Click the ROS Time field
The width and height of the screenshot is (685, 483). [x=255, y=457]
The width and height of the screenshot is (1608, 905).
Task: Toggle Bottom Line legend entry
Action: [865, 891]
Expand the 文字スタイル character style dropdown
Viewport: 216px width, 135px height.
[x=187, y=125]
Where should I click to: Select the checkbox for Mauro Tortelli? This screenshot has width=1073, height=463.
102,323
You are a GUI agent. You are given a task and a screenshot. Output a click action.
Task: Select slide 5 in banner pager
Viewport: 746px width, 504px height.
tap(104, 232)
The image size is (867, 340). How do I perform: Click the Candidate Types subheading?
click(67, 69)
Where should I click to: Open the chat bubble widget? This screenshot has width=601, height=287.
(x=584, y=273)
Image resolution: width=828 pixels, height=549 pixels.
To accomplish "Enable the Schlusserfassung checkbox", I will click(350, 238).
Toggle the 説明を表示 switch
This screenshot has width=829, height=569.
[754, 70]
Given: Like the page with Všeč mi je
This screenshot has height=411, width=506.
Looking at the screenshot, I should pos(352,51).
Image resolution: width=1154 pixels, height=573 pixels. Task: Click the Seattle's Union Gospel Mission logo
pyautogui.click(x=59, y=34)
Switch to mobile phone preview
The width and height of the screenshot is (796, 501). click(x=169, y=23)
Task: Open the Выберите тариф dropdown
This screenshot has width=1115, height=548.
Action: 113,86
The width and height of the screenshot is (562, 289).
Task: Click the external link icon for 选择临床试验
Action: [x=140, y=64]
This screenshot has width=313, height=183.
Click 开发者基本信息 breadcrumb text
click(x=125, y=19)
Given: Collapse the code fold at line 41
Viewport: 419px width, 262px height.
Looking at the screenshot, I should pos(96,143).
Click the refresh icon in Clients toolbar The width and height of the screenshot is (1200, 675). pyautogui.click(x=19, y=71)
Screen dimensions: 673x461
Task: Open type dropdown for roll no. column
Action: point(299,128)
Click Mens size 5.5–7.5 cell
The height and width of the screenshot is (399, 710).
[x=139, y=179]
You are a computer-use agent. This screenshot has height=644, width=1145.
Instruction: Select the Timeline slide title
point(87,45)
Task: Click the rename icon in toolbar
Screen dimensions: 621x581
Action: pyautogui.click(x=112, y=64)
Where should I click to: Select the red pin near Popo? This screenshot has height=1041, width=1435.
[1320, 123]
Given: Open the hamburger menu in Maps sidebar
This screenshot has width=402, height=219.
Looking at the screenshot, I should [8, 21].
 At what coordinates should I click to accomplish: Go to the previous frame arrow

......

Aim of the task
Rewrite the lines above with every "checkbox" changed to "tick box" and nothing else altered.

Output for this task
Click the ROS Time field
The width and height of the screenshot is (685, 483). [x=255, y=457]
The width and height of the screenshot is (1608, 905).
Task: Toggle Bottom Line legend entry
Action: [865, 891]
Expand the 文字スタイル character style dropdown
Viewport: 216px width, 135px height.
[x=187, y=125]
Where should I click to: Select the tick box for Mauro Tortelli? This screenshot has width=1073, height=463.
102,323
You are a GUI agent. You are given a task and a screenshot. Output a click action.
Task: Select slide 5 in banner pager
Viewport: 746px width, 504px height.
tap(104, 232)
The image size is (867, 340). How do I perform: Click the Candidate Types subheading?
click(67, 69)
Where should I click to: Open the chat bubble widget? This screenshot has width=601, height=287.
(x=584, y=273)
Image resolution: width=828 pixels, height=549 pixels.
To accomplish "Enable the Schlusserfassung tick box", I will click(350, 238).
Toggle the 説明を表示 switch
This screenshot has width=829, height=569.
[754, 70]
Given: Like the page with Všeč mi je
This screenshot has height=411, width=506.
Looking at the screenshot, I should pos(352,51).
Image resolution: width=1154 pixels, height=573 pixels. Task: Click the Seattle's Union Gospel Mission logo
pyautogui.click(x=59, y=34)
Switch to mobile phone preview
The width and height of the screenshot is (796, 501). click(x=169, y=23)
Task: Open the Выберите тариф dropdown
This screenshot has width=1115, height=548.
Action: 113,86
The width and height of the screenshot is (562, 289).
Task: Click the external link icon for 选择临床试验
Action: [x=140, y=64]
This screenshot has width=313, height=183.
Click 开发者基本信息 breadcrumb text
click(x=125, y=19)
Given: Collapse the code fold at line 41
Viewport: 419px width, 262px height.
Looking at the screenshot, I should pos(96,143).
Click the refresh icon in Clients toolbar The width and height of the screenshot is (1200, 675). pyautogui.click(x=19, y=71)
Screen dimensions: 673x461
Task: Open type dropdown for roll no. column
Action: point(299,128)
Click Mens size 5.5–7.5 cell
The height and width of the screenshot is (399, 710).
[x=139, y=179]
You are a computer-use agent. This screenshot has height=644, width=1145.
Instruction: Select the Timeline slide title
point(87,45)
Task: Click the rename icon in toolbar
Screen dimensions: 621x581
Action: pyautogui.click(x=112, y=64)
Where should I click to: Select the red pin near Popo? This screenshot has height=1041, width=1435.
[1320, 123]
Given: Open the hamburger menu in Maps sidebar
This screenshot has width=402, height=219.
Looking at the screenshot, I should [8, 21].
 At what coordinates should I click to accomplish: Go to the previous frame arrow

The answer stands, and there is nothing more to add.